Scoring human-specific and non-specific TR co-occurrences with homologous and non-homologous TISs
In both weighing methods, the initial five amino acid sequence (excluding the initial methionine) of the human TISs that were flanked by human-specific and non-specific TRs were BLASTed against all the initial five amino acids (excluding the initial methionine) of the orthologous/paralogous genes in the remaining 83 species. The above was aimed at comparing the number of events in which human-specific and non-specific TRs co-occurred with homologous and non-homologous (TISs) in reference to human. For computing the number of homologous and non-homologous TISs, we needed to consider a number of assumptions. We defined G as the set of all human protein coding genes. Therefore, g denoted a gene that belonged to the G set (Eq. 3).
$$G=\left\{g|g\ is\ a\ human\ protein\ coding\ gene\right\}$$
(3)
We also defined TH(g) and \({T}_{\overline{H}}(g)\) as the set of all annotated transcripts in a gene g, which belonged to human and other species, respectively (Eqs. 4 and 5).
$${T}_H(g)=\left\{t\ |\begin{array}{c}\ t\ \mathrm{was}\ \mathrm{a}\ \mathrm{human}\ \mathrm{protein}\ \mathrm{coding}\ \mathrm{transcript}\ \mathrm{which}\ \\ {}\mathrm{belonged}\ \mathrm{to}\ \mathrm{the}\ \mathrm{gene},g\end{array}\right\}$$
(4)
$${T}_{\overline{H}}(g)=\left\{t\ |\begin{array}{c}\ t\ \mathrm{was}\ \mathrm{a}\ \mathrm{protein}\ \mathrm{coding}\ \mathrm{transcript}\ \mathrm{which}\ \mathrm{belonged}\ \\ {}\ \mathrm{to}\ \mathrm{the}\ \mathrm{gene},g\ \mathrm{but},\mathrm{did}\ \mathrm{not}\ \mathrm{exist}\ \mathrm{in}\ \mathrm{human}\end{array}\right\}$$
(5)
Moreover, T∗ denoted all filtered transcripts of T which had at least one human-.
specific TR at the 120 bp interval upstream of the TIS, while, T+ denoted all filtered transcripts of T, which had at least one TR at the 120 bp interval upstream of the TIS.
The following formula was developed to measure the degree of similarity of two peptides in the two weighing settings (Eq. 6).
$${H}_k=\sum_{g\epsilon G\ }\sum_{t_a\epsilon {T}_H^{\ast }(g)\ }\sum_{t_b\epsilon {T}_{\overline{H}}^{+}(g)\ }{\Theta}_k\left({t}_a,{t}_b\right)$$
(6)
In this formula, Θ is a binary function that decides whether the transcripts are homologous or not, and k = {1, 2} refer to each weight setting.
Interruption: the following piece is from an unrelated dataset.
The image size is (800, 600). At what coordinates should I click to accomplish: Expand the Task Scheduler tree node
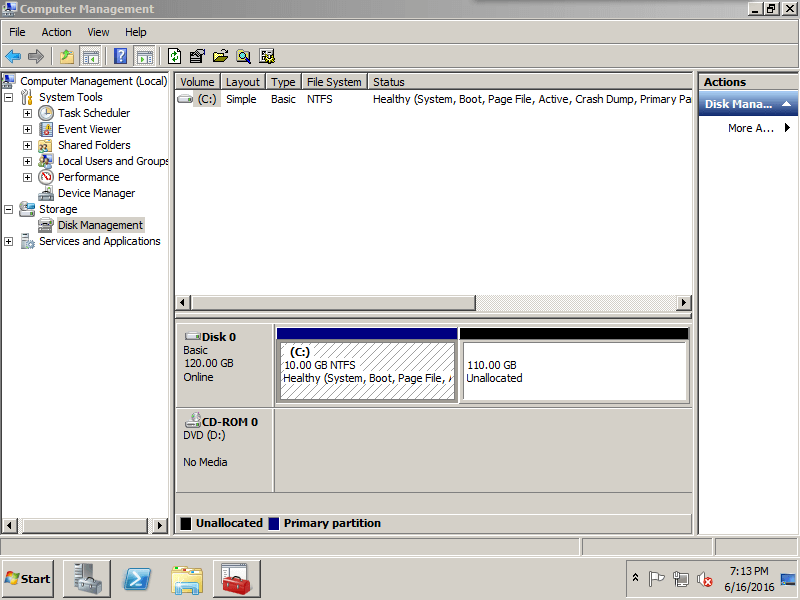point(28,113)
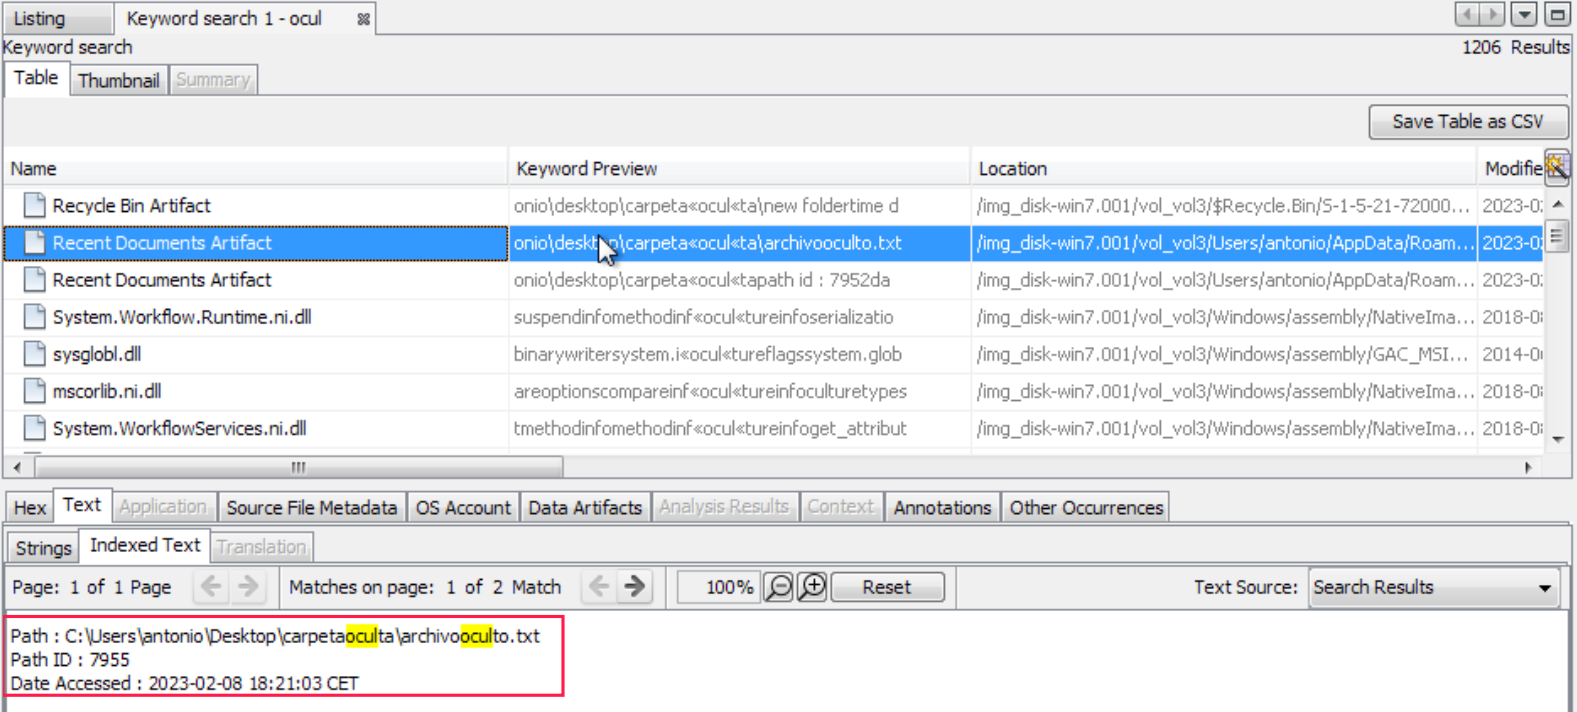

If S function measures the similarity score, Θ can be defined as follow (Eq. 7):
$${\Theta}_k\left({t}_a,{t}_b\right)=\left\{\ \begin{array}{c}1, if\ {S}_k\left({t}_a,{t}_b\right)\ge 50\\ {}0,o.w.\end{array}\right.$$
(7)
For calculating the similarity score, we used another binary function. We defined Φ as follows: (Eq. 8):
$$\Phi \left(x,y\right)=\left\{\begin{array}{c}1, if\ x=y\\ {}0,o.w.\end{array}\right.$$
(8)
This function takes two amino acids as argument and returns 1 as output if they are the same, and zero if they are not the same. Therefore, S(ta, tb) is defined by the following formula (Eq. 9):
$${S}_k\left({t}_a,{t}_b\right)=\sum_{i=2}^6{w}_{k,i}\Phi \left({P}_i\left({t}_a\right),{P}_i\left({t}_b\right)\ \right)$$
(9)
In this function, the ith amino acid in the sequence of the transcript t, is denoted by Pi(t).
We replicated the comparisons in 10-fold cross-validation. In each-fold, genes with human non-specific TRs were randomly selected according to the number of genes in the group with human-specific TRs. This process was repeated for the two methods (two different weight vectors) and for each of the four categories of TRs. For each category and weighing method, the mean of the result of each round was calculated as a final result. Finally, the Fisher’s exact test was run for each-fold (Additional Table 2).